Investing in Retirement for Your 50s and 60s
This stage is where you are starting to get closer to retirement. This stage is the best time to invest as much money for retirement as possible. To protect your investment earnings, you might consider moving your asset allocation from stocks to bonds or cash equivalents.
Continue reading:How do 401k catch-up contributions work
Get on the Right Track With Your Retirement Savings
Here are five ways to support your retirement savings.
1. Find out where your retirement savings stand
You can use the free Personal Capital retirement Planner to see where you are relative to your retirement goals. You can see your financial information from all accounts linked to the Personal Capital Dashboard and determine how well you are prepared for retirement. This will be based on your target retirement date.
You can also forecast your retirement spending. The meter for your Retirement spending ability compares your projected spending to your desired retirement spending goal. This will allow you to estimate the monthly spending that can be sustained.
2. Continue networking
It’s a smart career move to stay in touch with your professional network.
Begin to nurture a network that might be able to provide employment opportunities for you. Stay in touch with your network via LinkedIn and other social media. Keep your portfolio and resume current. There’s no way to know what new opportunities might present themselves, and there’s no way to be certain that your employer will continue you in the workforce until retirement.
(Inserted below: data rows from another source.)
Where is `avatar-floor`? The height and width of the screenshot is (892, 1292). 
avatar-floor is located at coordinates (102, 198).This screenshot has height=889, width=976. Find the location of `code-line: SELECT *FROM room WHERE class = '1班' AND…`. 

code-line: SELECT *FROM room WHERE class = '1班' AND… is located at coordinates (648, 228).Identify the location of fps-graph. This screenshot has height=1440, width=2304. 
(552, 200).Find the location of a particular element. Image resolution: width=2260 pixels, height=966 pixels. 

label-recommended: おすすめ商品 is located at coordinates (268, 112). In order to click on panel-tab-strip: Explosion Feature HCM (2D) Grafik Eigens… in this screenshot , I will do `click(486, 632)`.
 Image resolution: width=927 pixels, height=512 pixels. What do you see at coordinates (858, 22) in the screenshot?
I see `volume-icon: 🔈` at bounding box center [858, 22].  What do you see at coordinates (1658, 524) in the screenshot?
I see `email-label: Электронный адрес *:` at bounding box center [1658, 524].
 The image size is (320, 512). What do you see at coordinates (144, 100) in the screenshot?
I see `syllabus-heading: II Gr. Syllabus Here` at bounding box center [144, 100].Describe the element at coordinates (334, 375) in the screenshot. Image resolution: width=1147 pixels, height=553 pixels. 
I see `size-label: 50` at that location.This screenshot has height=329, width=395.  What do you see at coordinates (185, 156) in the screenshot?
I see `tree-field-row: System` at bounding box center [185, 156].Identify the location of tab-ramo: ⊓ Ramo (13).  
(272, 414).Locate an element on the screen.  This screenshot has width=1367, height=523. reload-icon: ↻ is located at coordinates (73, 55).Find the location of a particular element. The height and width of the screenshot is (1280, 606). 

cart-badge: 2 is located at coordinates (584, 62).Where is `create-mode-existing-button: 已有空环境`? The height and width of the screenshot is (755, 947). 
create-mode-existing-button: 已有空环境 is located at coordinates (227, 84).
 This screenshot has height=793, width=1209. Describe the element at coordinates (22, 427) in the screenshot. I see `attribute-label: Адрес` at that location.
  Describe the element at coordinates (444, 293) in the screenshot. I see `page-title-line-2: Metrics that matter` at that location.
3. Flexibility is key to keeping your pay flexible
Your pay should be flexible as you age. Although this may be difficult to accept, it is important to remember that you are saving for retirement as long as your work continues. You can save money by living on a small portion of your salary until you retire. This will allow you to prepare for your retirement job and give you more money to save.
4. Diversify your Savings
Diversifying your savings is important as you get closer to retirement, particularly if you are one of the fortunate people who can retire earlier than the average retiree. While we tend to focus on filling our 401k buckets, it’s important to also save for taxable and Roth accounts when possible. If you retire before the age of 59.5, having money in different accounts types (pre-taxed, taxable and post-tax) may be a benefit. If you are able to be strategic about which account types you withdraw in retirement, it will allow you flexibility and possibly tax savings.
5. Talk to a Financial Advisor
What should you discuss with your financial advisors about retirement? Our fiduciary advisors can provide you with a holistic view of your retirement plan. Both of you have access to the same planning tools such as the Retirement Plan. You can have an open conversation with your partner and receive the transparent, honest advice you need in order to reach your retirement goals.
FAQs
What’s considered early retirement age?
Early retirement is generally considered to be any age above 65. This is when you are eligible for Medicare benefits.
Is it possible to retire early?
A fiduciary financial advisor is the best person to help you make a decision about when you want to retire. Social security retirement benefits can be started as soon as you turn 62. However, benefits will be reduced if you start receiving them earlier than 65.
What amount should I save for retirement?
Your retirement plan, investment strategy, risk tolerance and expected retirement spending all impact your savings level. Compare your savings level to the average balance of a 401k account by age.
What amount of money do I need to retire?
The amount of money you will need to retire depends on how much you expect to spend each year in retirement, and how long you will be retired. To help you understand how much money is needed, you can use a retirement calculator.